CHAPTER 1
Governance
Collective Leadership Revisited
Things don’t have to be or look identical in order to be balanced or equal.
—MAYA LIN 林璎
This book examines how the structure and dynamics of the leadership of the Chinese Communist Party (CCP) have evolved in response to the challenges the party has confronted since the late 1990s. This study pays special attention to the issue of leadership selection and composition, which is a perpetual concern in Chinese politics. Using both quantitative and qualitative analyses, this volume assesses the changing nature of elite recruitment, the generational attributes of the leadership, the checks and balances between competing political coalitions or factions, the behavioral patterns and institutional constraints of heavyweight politicians in the collective leadership, and the interplay between elite politics and broad changes in Chinese society. This study also links new trends in elite politics to emerging currents within the Chinese intellectual discourse on the tension between strongman politics and collective leadership and its implications for political reforms. A systematic analysis of these developments—and some seeming contradictions—will help shed valuable light on how the world’s most populous country will be governed in the remaining years of the Xi Jinping era and beyond.

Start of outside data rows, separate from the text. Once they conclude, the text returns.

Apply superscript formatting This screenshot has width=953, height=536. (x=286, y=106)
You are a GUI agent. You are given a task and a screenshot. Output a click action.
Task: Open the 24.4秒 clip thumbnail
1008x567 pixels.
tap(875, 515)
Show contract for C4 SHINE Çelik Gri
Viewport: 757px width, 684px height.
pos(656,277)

This study argues that the survival of the CCP regime in the wake of major political crises such as the Bo Xilai episode and rampant official corruption is not due to “authoritarian resilience”—the capacity of the Chinese communist system to resist political and institutional changes—as some foreign China analysts have theorized. Rather, China’s leadership has survived and thrived over the past three decades because it has continually sought new mechanisms, institutional regulations, policy measures, and political norms to resolve its inherent deficiencies and inadequacies. Whether foreign analysts like them or not, some of these institutional developments are actually much more extensive and even more “democratic” (at least at the intraparty level) than the outside world has generally recognized or appreciated. By keeping abreast of changes—especially those resulting from the development of new, dynamic forces in Chinese society—and adapting accordingly, the CCP has maintained its grip on one-party rule.
XI’S CONSOLIDATION OF POWER: REVERSING THE TREND OF COLLECTIVE LEADERSHIP?
Over the past two decades, China has undergone a major transition in leadership structure and governance. The shift has often been characterized as a move from an era shaped by the arbitrary authority of an all-powerful strongman—first Mao, and then Deng—to a new era of collective leadership. This change means that the composition of the Politburo Standing Committee (PSC) is more important than ever before. Of particular significance are the idiosyncrasies of the body’s members, its group dynamics, and the balance of power between its factions. Over the past two periods of leadership, the party’s chief, beginning with Jiang Zemin of the third generation, and then Hu Jintao of the fourth generation, was merely seen as the “first among equals” in the collective leadership of the PSC.1 In contrast to the eras of Mao and Deng, China’s political structure, the rules and norms that govern its elite politics, and associated decisionmaking processes appear to have changed dramatically.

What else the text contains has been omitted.